Sortie d’usine III (1896)
Sortie d’usine II (1896)
Sortie d’usine (1895)
Three takes shown in reverse order (and with declining picture quality). There are dogs (the same dog?) in all three, and dudes who need help riding their bikes.
Débarquement du congrès de photographes à Lyon (1895)
The first self-reflexive movie? A photographer notices he’s being filmed, his own camera aiming towards our camera.
Repas de bébé (1895)
This baby would be 120 years old now.
Hammering and cranking – right as the film ends the anvil guy is being poured a drink. Can’t help but notice how clear the scene looks even with the fast hammer motion. I wonder what (approx) framerate this was shot at. Reportedly a remake of an Edison kinetoscope from 2.5 years earlier.
Arroseur et arrosé (1895)
Classic hose gag, ends in a spanking.
Partie d’écarté (1896)
While drinks are poured, cigars are smoked and cards are played, the waiter in the background is overreacting to the scenario, single-handedly inventing silent-film ham acting.

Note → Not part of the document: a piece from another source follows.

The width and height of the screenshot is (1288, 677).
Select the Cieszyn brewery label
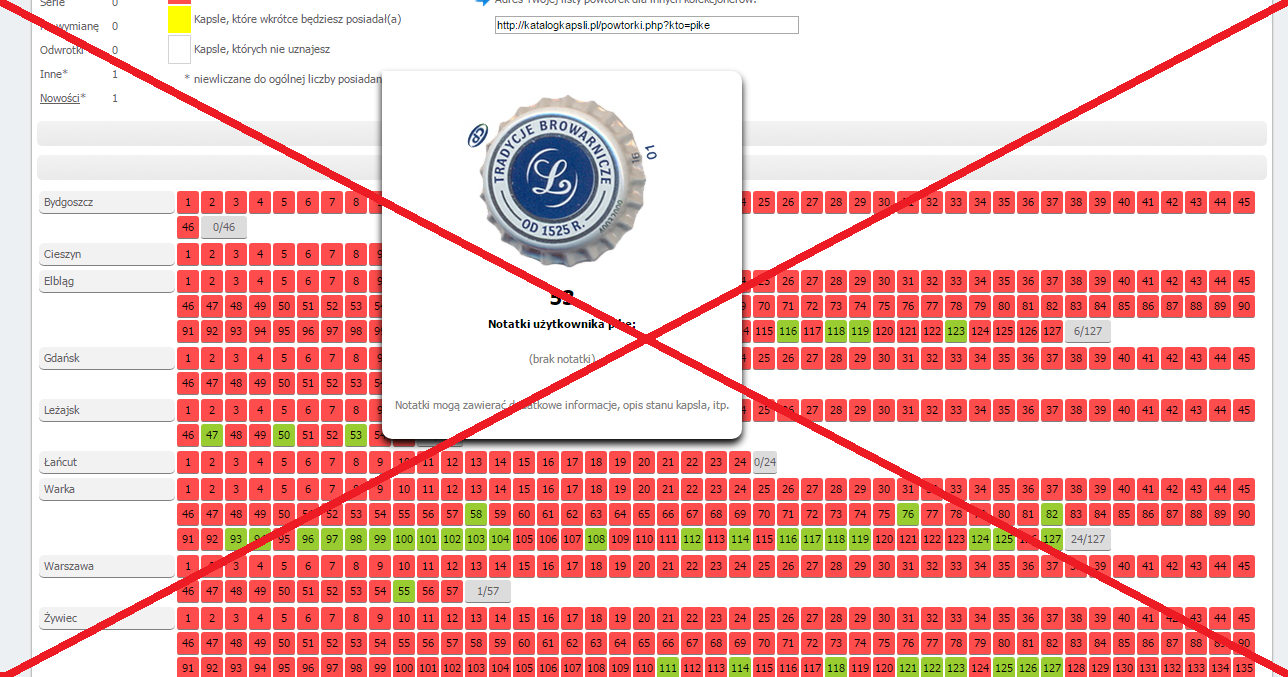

Arrivée d’un train à La Ciotat (1897)
It’s coming right at us!
Démolition d’un mur (1897)
I’d like a hand-cranked wall-demolisher. Everything was hand-cranked those days – construction equipment, cameras, fireplaces. Afterward this film is played in reverse, which is apparently a thing projectionists did to blow minds, a post-post-production effect.
Panorama de l’arrivée en gare de Perrache pris du train (1896)

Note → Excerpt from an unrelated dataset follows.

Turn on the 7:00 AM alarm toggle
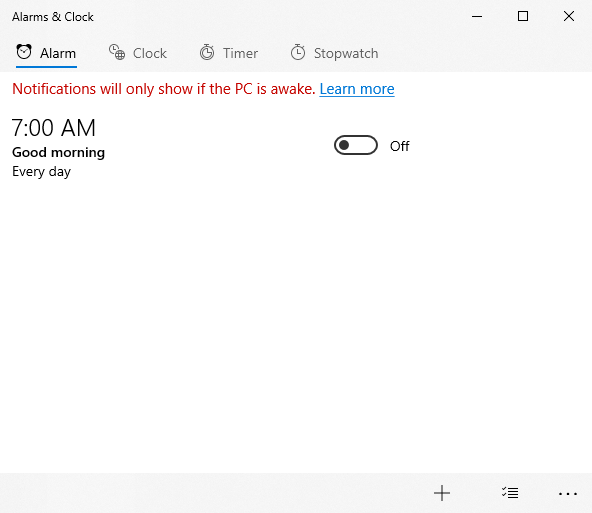This screenshot has height=513, width=592. [x=356, y=145]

Looking out the side of a train, with nice view of a horse-and-wagon bridge. “Panorama” apparently meant “moving camera”.
Arrivée d’un train à Perrache (1896)
Another train arrival (possibly the train we rode in the previous film). The behavior is what’s odd here. Bunch of uniformed mustache fellows waiting anxiously for the train to arrive, motioning at it, grabbing its handles seemingly in an effort to make it stop faster, then opening all the nice-looking cushioned side doors as a Napoleon-hatted man in the distance slowly paces.
Place des Cordeliers (1895)
Nice angle on a busy street. Horse-drawn double-decker bus!
Place Bellecour (1896)
Some of these are probably really special if you’re familiar with the corner today. Wonder if that hotel being built in the background is still standing. Unexciting until right at the end, a car reading “Absinthe Premier” appears on the right side. An advertisement like we put on tops of cabs and sides of buses, or – still my heart – an absinthe delivery truck??
Quai de l’Archevêché (1896)
It must have been unusual that this street would be flooded, given the huge audience of people watching from the sidewalk as cars pass by. But maybe not, since there’s also a boat. Don’t these people have somewhere better to be? Ah, “floods of the Saône river during the first week of November, 1896” says IMDB.
Place du Pont (1897)
Camera glides beautifully down a trolley line, but Lumiere didn’t have great timing with this one, as we stop to allow a rubble truck to pass. I guess those are simply bus ads for alcohol after all, since here we’ve got “Dunoise liquor exquise” and “Alcool de menthe” (probably De Ricqlès). My new theory is that these are party buses full of college students, who hop from one to another when they want to try a different spirit.
Concours de boules (1896)
A pretty damned exciting game of boules with a big crowd of suit-wearers, who are apt to dash into the middle of the court right when someone’s about to throw.